So much so, that he would bring pots of it to an annual clam bake, held by the Delaware Hunting Club out of Westbrookville. The club was started by founding members (one of them being my great-grandfather Fred Stabbert Sr.).

My father Fred Stabbert III and brother Andrew are both members, and we continue to celebrate the annual clam bake today and although my grandfather is no longer with us, my dad carries on that tradition of entertaining guests, cooking the chicken, and making Manhattan Clam Chowder, shining light on the main ingredient and his favorite part… clams.

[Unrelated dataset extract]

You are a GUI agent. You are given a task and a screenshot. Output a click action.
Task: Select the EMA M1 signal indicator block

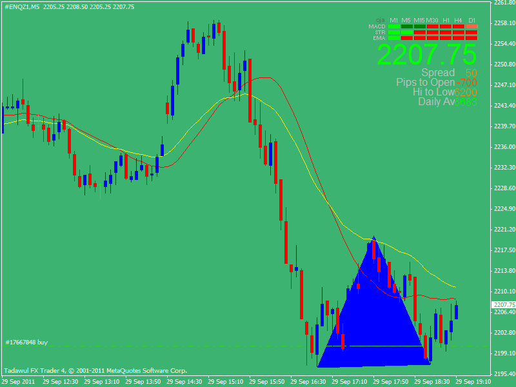coord(393,38)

To that end, he uses a recipe that includes lots of clams and surprises guests with a shelled clam in the bottom of their cup or bowl. Your guests will be having more than just one serving so be sure to make extra.

To start:

2 slices bacon

1 Tbsp Extra Virgin Olive Oil

2 carrots, peeled and sliced

2 celery stalks, chopped

1 onion, chopped

2 Tbsp minced garlic

1/2 teaspoon dried thyme

1/2 teaspoon celery seed

2 bay leaves

12 oz. tomato juice

1 14-oz. can of clam broth or juice

2 10-ounce cans of baby clams, juice reserved

1 pound waxy potatoes,  peeled and cut into small chunks

1 dozen Littleneck clams

First and foremost… he’s found it sooo much easier to have all your slicing and dicing of your vegetables done before you start cooking. This is called your mise en place.

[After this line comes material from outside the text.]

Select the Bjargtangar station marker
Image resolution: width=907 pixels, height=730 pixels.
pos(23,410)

This process really goes fast once you start… so have everything in bowls, cans all opened, spices at the ready and chef’s hat on.

He also starts with the whole process in the pot that you are going to finish in, so as not to lose any oil or bacon renderings.

Ok, now we’re ready… put the olive oil and bacon in a pot and cook until crispy. You then take the bacon out and leave the oil in the pot.

Crank the heat up to medium high and sautee the carrots, celery and onions, about 4-5 minutes. Don’t brown vegetables, you just want to cook them down so the onions are translucent. Return chopped bacon to pot.

Add the garlic and give it another minute to two, careful not to burn. Add the spices, tomato juice, clam broth and juice from the canned clams. Mix well and let it cook for five minutes.

Then add the potatoes, cover and simmer gently for 45 minutes. Check to make sure vegetables are tender (cutting the vegetables into smaller pieces will cut down on your cooking time) and then add the clams, both live and canned.

It will take another 10-15 minutes for clams to open and you are done. Season with salt or pepper to taste, but given the bacon, I never added either.

Some also add Tabasco for garnish, but he prefers to let the soup speak for itself. It will last about 3 days in the fridge, but he makes a monster batch (six times the recipe) and freezes it. It will last for three-to-six months, comfortably. Reheat slowly after freezing, so you don’t lose anything on the bottom.